In the very same Oct.1 CyberAlert used to defend its defense of Jennings, Baker tries to make a case for the death of "PI" by running excerpts of a letter to the editor in the Washington Post by the management of the ABC affiliate in Washington, D.C., that stopped airing the show after Maher's remarks calling the American military cowardly for fighting battles and launching missiles from thousands of miles away, as well as a long excerpt of a Jonah Goldberg column in National Review Online in which he declares that "Politically Incorrect deserves to be canceled more than any show not currently on the WB." Baker himself then concludes that "Indeed, while Maher’s show may not be produced by ABC News, its advocacy of liberal positions and nightly denigration of conservatives, should long ago have led ABC to either correct the imbalance or replace the program."

MRC chief L. Brent Bozell III also weighs in on the "perpetually snide" Maher in an Oct. 2 column. While he, like Baker, doesn't explicitly call for Maher's cancellation, he rails against Maher's "regularly kooky left-wing remarks" and alleged slights to conservatives and concludes: "If 'Politically Incorrect' falls like a tree in its obscure late-night forest, will anybody hear it? Even if it survives, conservatives ought to skip out on the smackdown."

Bozell, Baker and Goldberg are pretty much alone right now in continuing to demand Maher's head on a pike. Fellow ConWeb denziens NewsMax gave up its bordering-on-xenophobic fight against any dissent and Maher in particular after they realized they agreed with the guy, if only because they found a way to turn his comments around into Clinton-bashing. As columnist Neil Boortz wrote Oct. 2: "Come on, folks. There is some basis for that remark when you consider who ordered the launch – none other than Bill Clinton!"

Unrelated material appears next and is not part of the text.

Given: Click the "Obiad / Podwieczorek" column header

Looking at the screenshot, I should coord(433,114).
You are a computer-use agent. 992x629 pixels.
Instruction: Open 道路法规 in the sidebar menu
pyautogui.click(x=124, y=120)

And WorldNetDaily, already under fire for post-attack columns it ran, never joined the censorship bandwagon, though WND editor Joseph Farah did take the time Sept. 26 to call Maher's show "thoroughly unfunny and tasteless" and added, "I've seen him say a lot worse than that plenty of times."

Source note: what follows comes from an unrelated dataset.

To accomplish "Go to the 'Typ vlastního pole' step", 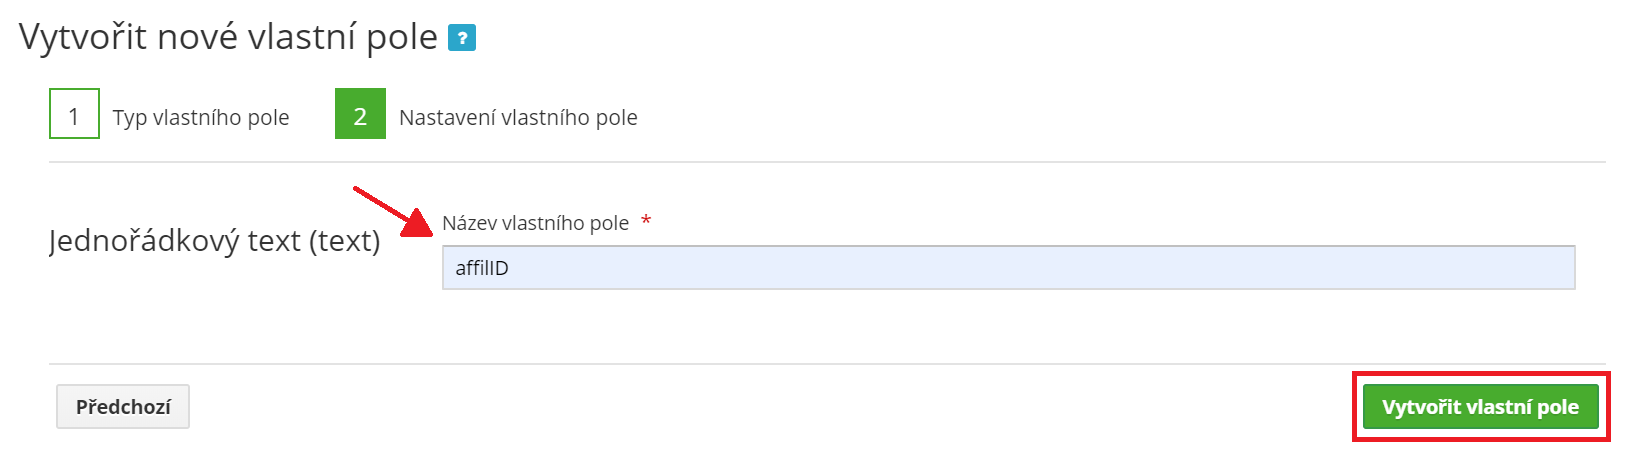I will point(200,118).
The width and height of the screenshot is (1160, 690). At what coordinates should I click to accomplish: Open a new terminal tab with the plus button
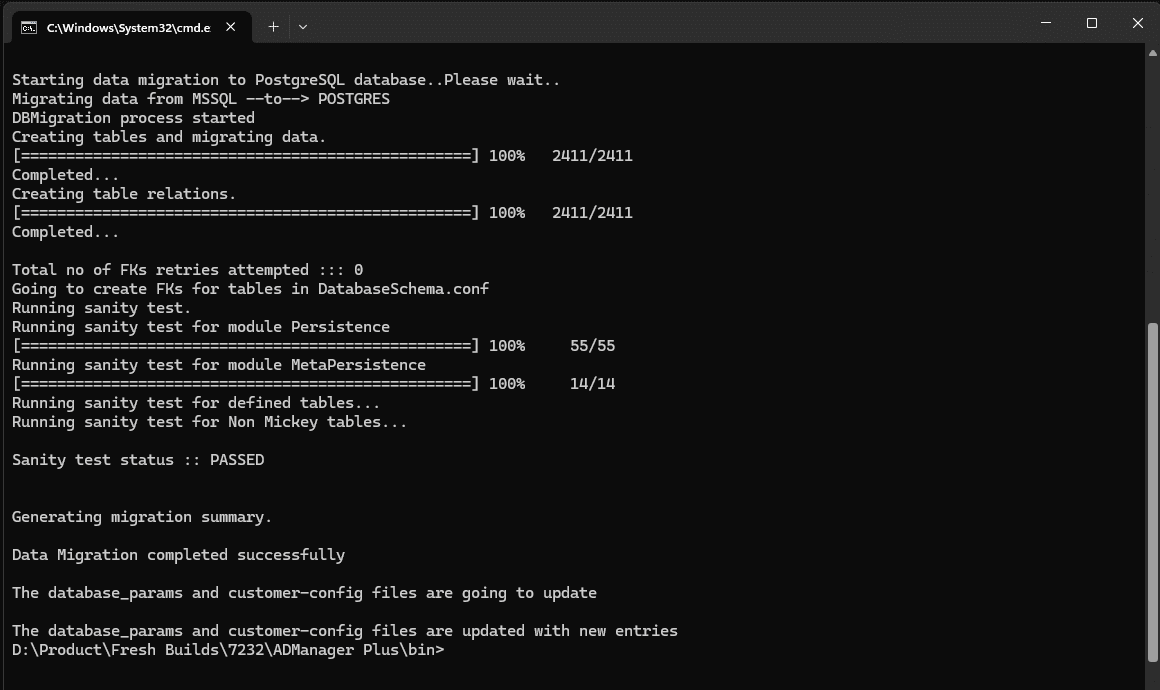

The ConWeb also gave scant attention to White House press secretary Ari Fleischer's remarks that Americans "need to watch what they say, watch what they do, and that this is not a time for remarks like that. It never is."

WorldNetDaily did nothing with it. NewsMax ran a fairly straight story on it while they were in Maher kiss-up mode. CNS did nothing, but MRC, in an Oct. 5 Cyber Alert, caught ABC's "Nightline" contradicting itself about how threatening the remarks were and who they applied to. (The press conference at which Fleischer made his remarks also touched on statements by Louisiana Republican congressman John Cooksey, who said that everyone "that's got a diaper on his head" needs to be investigated, and Jerry Falwell.)

Writes MRC's Baker at the end of the item: "So, it’s inappropriate to say Americans should 'watch what they say' and not call the U.S. military and political leaders "cowards," but it’s perfectly fine to call for restricting speech that impugns an ethnic group? Sounds like Koppel is just drawing the anti-free speech line, which he and Donvan were condemning, at a different place." And it sounds like Baker would have those two attitudes in opposite places on that free-speech line.

Ultimately, though, it's clear that the MRC is going to use weasel words to keep from getting caught stating their beliefs. Baker and Bozell are never going to put their money where their mouths are and demand that "Politically Incorrect" be canceled, though it's clearly what they want. Instead, they will rant about Bill Maher 'til the cows come home and hope their fans get the hint and take up the banner so they don't have to dirty their hands with the actual work of putting their beliefs into action.

A little intellectual honesty is always nice, but as the MRC demonstrates, that's hard to find on the ConWeb.